Es hat sich Frau Abgeordnete Simon zu Wort gemeldet. Frau Kollegin, Sie haben noch 1 Minute und 40 Sekunden Redezeit.

Herr Wäschenbach, ich möchte auf eine Bemerkung von Ihnen eingegangen, und zwar auf das, was Sie zum Schluss zur Verteilung der Ministerien gesagt haben.

In der letzten Legislaturperiode hatten wir es anders. Da haben Sie das auch kritisiert. Eigentlich kann man es Ihnen nicht recht machen.

(Vereinzelt Beifall bei der SPD – Zurufe von der CDU: Ui!)

Nun liegen mir aber wirklich keine Wortmeldungen mehr vor. Wir kommen zur Abstimmung über den Antrag der Fraktion der CDU – Drucksache 17/8770 –. Da die Beschlussempfehlung auf Ablehnung lautet, können wir unmittelbar über den Antrag abstimmen.

Wer dem Antrag zustimmen möchte, den bitte ich um das Handzeichen! – Danke schön. Wer stimmt dagegen? – Danke schön. Stimmenthaltungen? – Damit stelle ich fest, dass der Antrag der Fraktion der CDU mit den Stimmen der SPD, der FDP und des BÜNDNIS 90/DIE GRÜNEN gegen die Stimmen der CDU und der AfD abgelehnt wurde.

Ich rufe Punkt 14 der Tagesordnung auf:

Tierschutzbericht 2016/2017 Besprechung des Berichts der Landesregierung (Drucksache 17/8956) auf Antrag der Fraktionen der SPD, FDP und BÜNDNIS 90/DIE GRÜNEN – Drucksache 17/9294 –

Die Fraktionen haben eine Grundredezeit von 5 Minuten vereinbart. Ich bitte um Wortmeldungen. – Frau Abgeordnete Klinkel, Sie haben für die Fraktion der SPD das Wort. Bitte schön.

Sehr geehrter Herr Präsident, verehrte Damen und Herren! Vom Mettbrötchen zum Tierschutzbericht, ich werde es einmal versuchen.

Vor uns liegt der Tierschutzbericht der Landesregierung. Was beim Lesen dieses Berichts auffällt, ist der Antagonismus der verschiedenen Ebenen. Auf der einen Seite haben wir die Landesebene, die Initiativen zum Beispiel im Bundesrat vorbringt und aktiv vorangeht. Auf der anderen Seite haben wir die Bundesebene, bei der sich der Tierschutz in einer Abteilung des Landwirtschaftsministeriums wiederfindet. Der im Berichtszeitraum tätige Minister Christian Schmidt von der CSU – ich glaube, das können wir so sagen – hat keine wirklich zielführenden Initiativen den Tierschutz betreffend auf den Weg gebracht.

Nehmen wir einmal ein Beispiel, bei dem Rheinland-Pfalz mit anderen Bundesländern im Bundesrat aktiv wurde.

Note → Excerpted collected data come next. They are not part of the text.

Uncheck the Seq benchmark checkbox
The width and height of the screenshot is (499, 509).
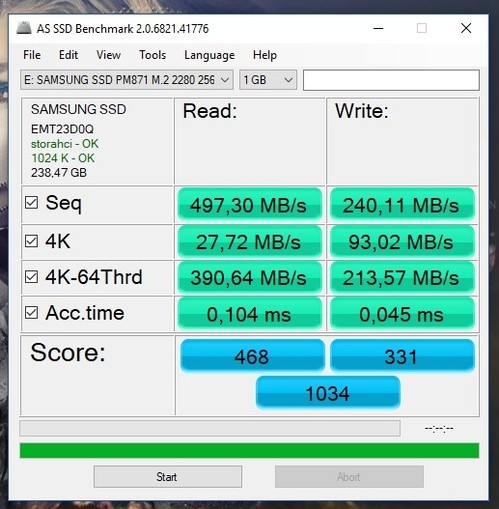tap(31, 202)
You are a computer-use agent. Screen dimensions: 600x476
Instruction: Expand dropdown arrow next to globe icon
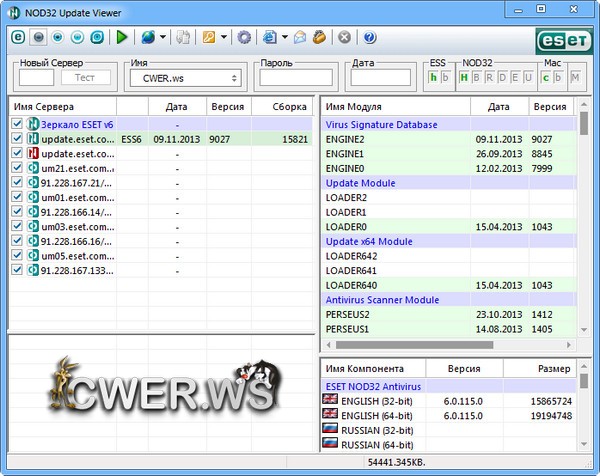coord(163,37)
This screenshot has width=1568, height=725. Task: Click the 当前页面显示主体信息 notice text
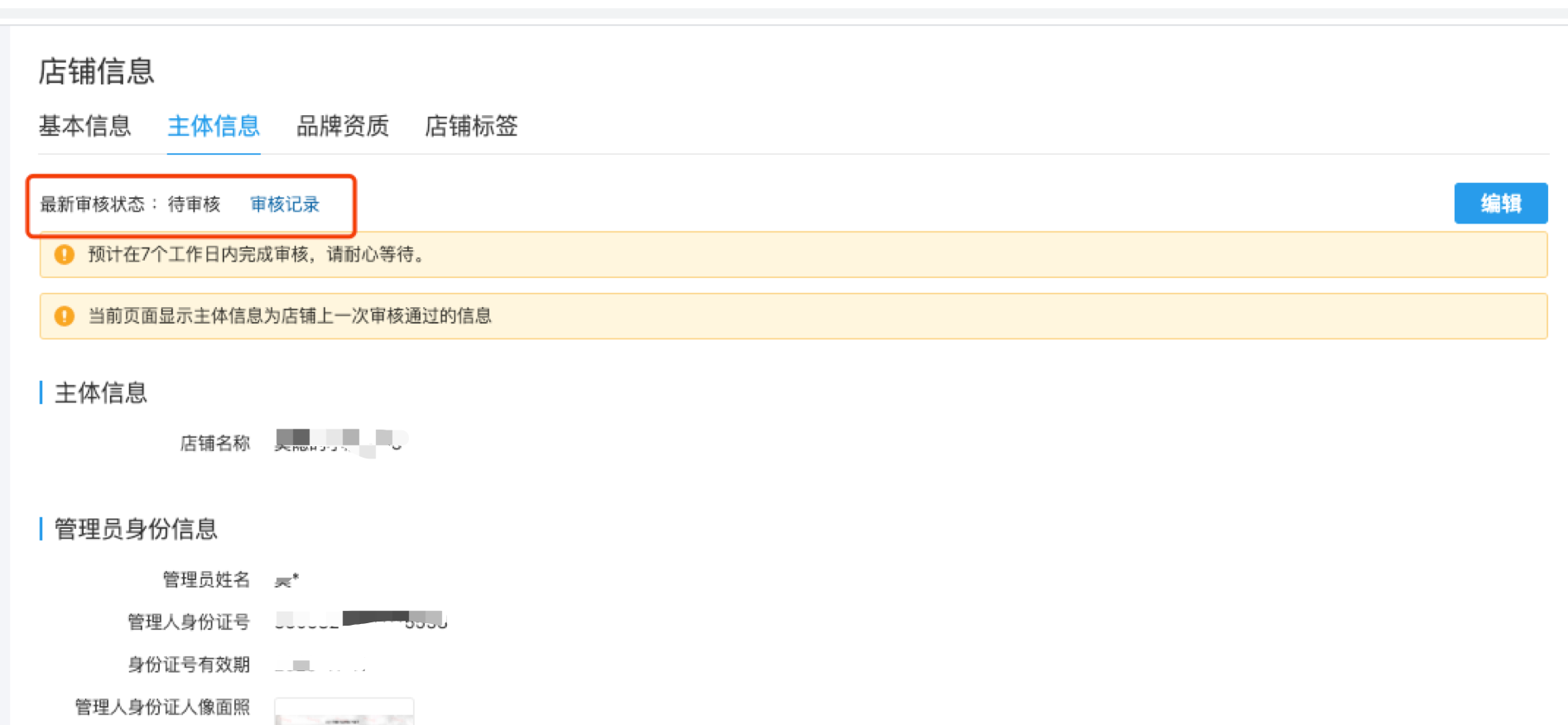(290, 315)
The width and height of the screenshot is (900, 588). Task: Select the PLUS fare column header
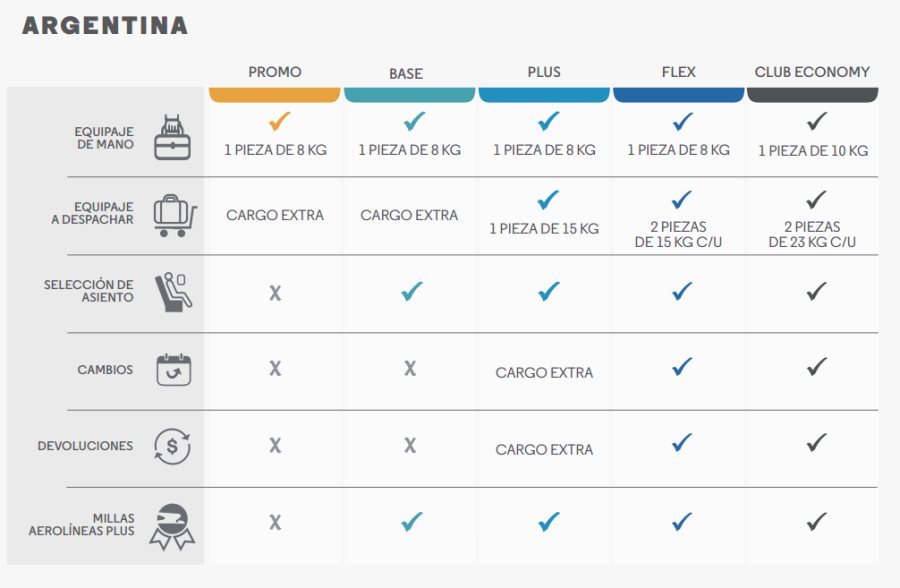(544, 72)
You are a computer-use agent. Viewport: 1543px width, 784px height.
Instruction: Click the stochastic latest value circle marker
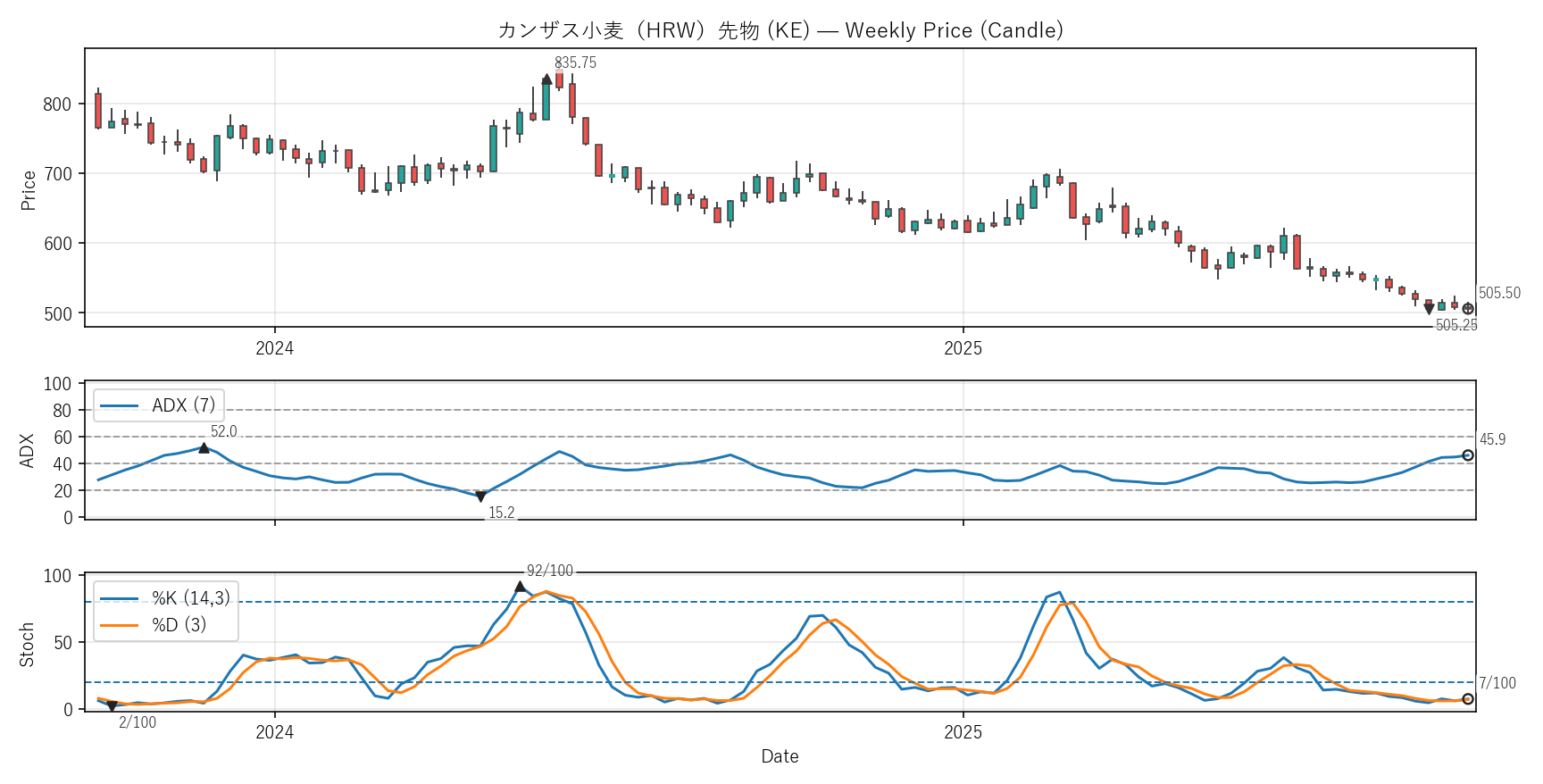click(1468, 699)
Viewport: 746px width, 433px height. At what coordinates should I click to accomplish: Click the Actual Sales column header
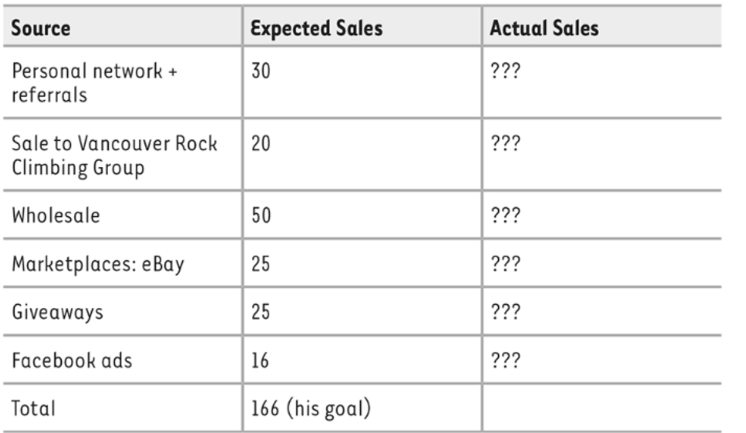tap(544, 28)
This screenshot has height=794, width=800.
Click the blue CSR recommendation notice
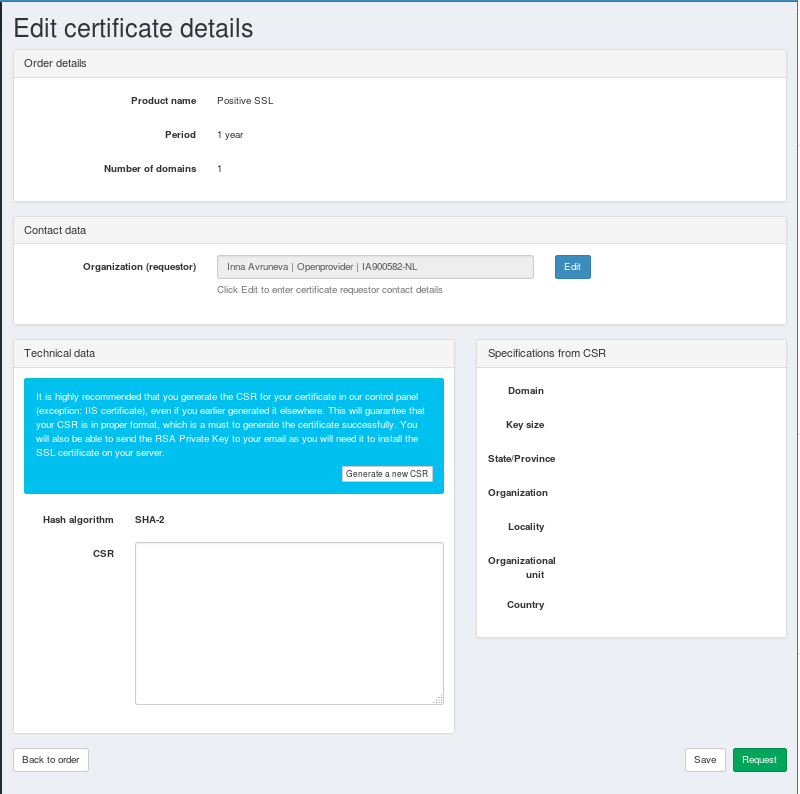click(234, 436)
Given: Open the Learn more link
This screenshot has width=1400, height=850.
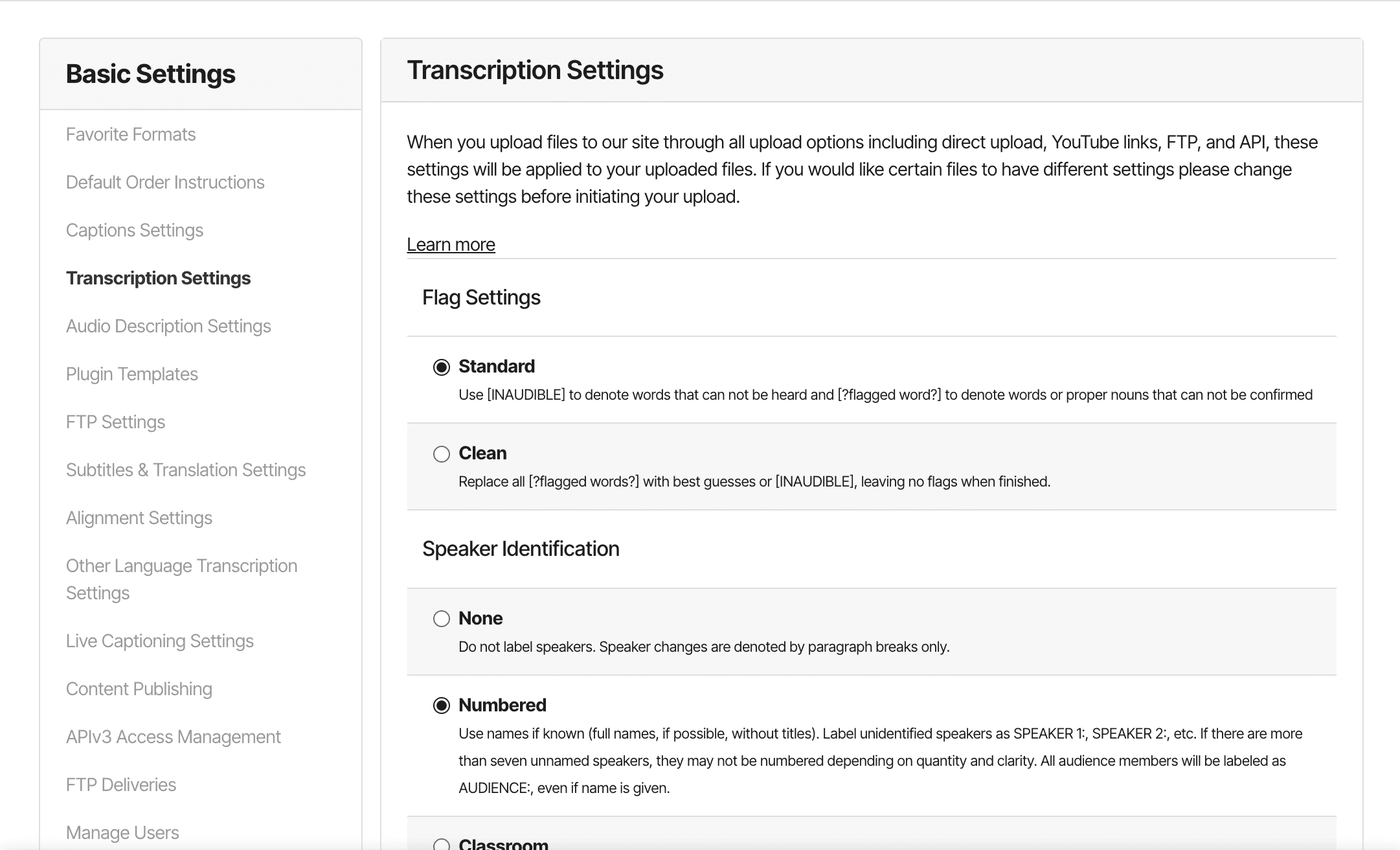Looking at the screenshot, I should click(x=451, y=245).
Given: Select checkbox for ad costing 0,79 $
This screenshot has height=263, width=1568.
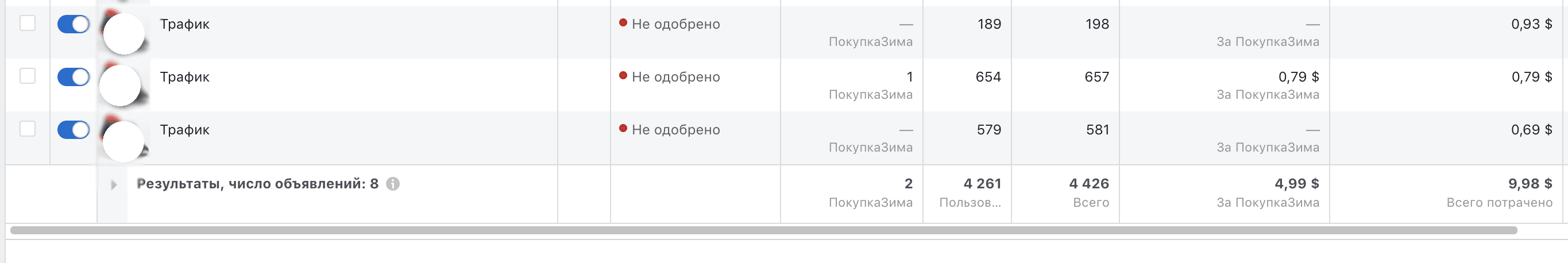Looking at the screenshot, I should coord(28,76).
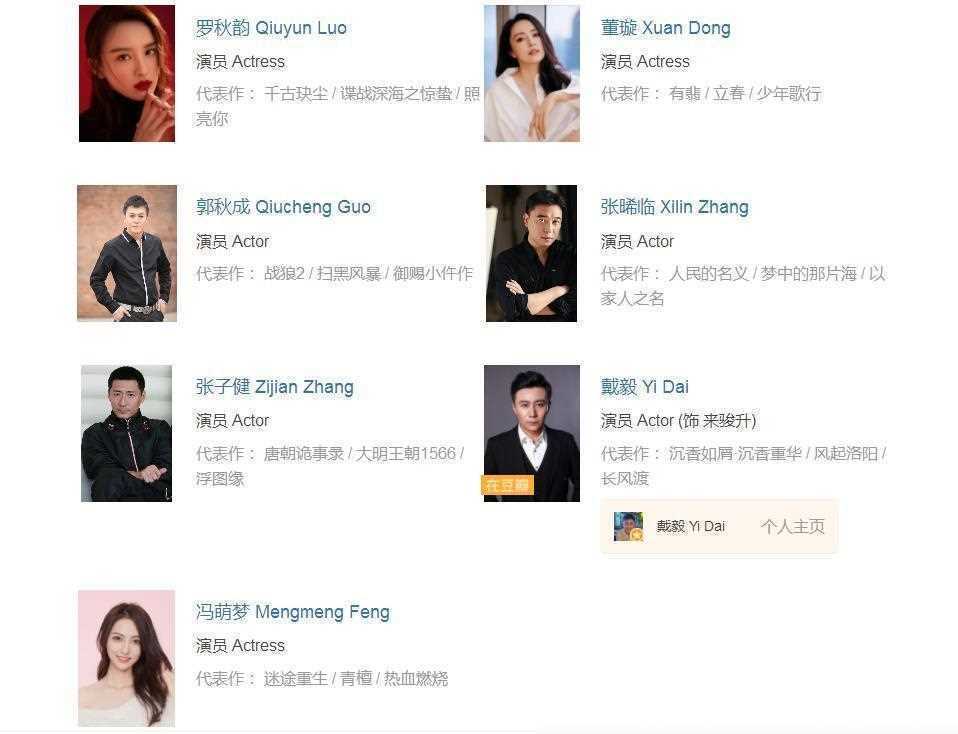Viewport: 958px width, 734px height.
Task: Open Qiuyun Luo's profile link
Action: click(271, 28)
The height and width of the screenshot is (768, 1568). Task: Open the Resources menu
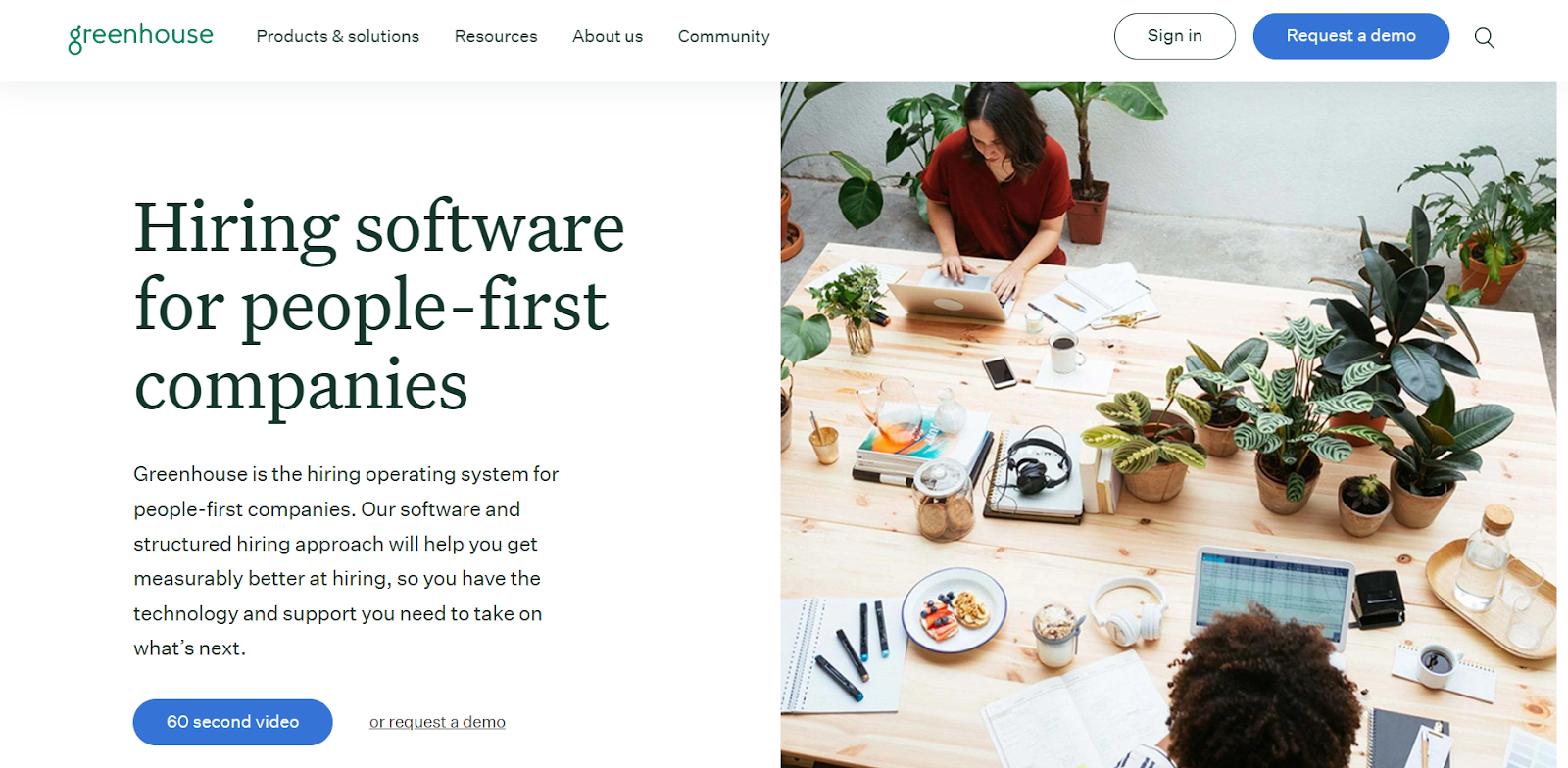(496, 36)
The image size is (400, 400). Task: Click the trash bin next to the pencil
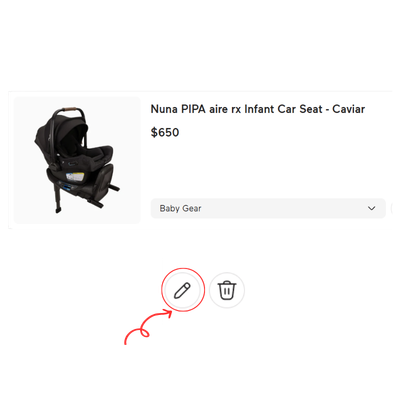227,290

Das ist das Verbot bestimmter wild lebender Tiere im Zirkus. Das wurde von der Länderkammer beschlossen – dreimal übrigens –, und das Bundesministerium, die Bundesregierung, wurde gebeten, eine Verordnung vorzulegen. Nichts ist passiert.

Stattdessen hat man es auf die Kommunen übertragen, bzw. die Kommunen haben es versucht. Worms hat zum Beispiel immer wieder versucht, Zirkusunternehmen mit Hinweis auf tierschutzwidrige Umstände eine Platzvergabe zu versagen. Das hatte gerichtlich aber leider keinen Bestand. Stattdessen warten wir.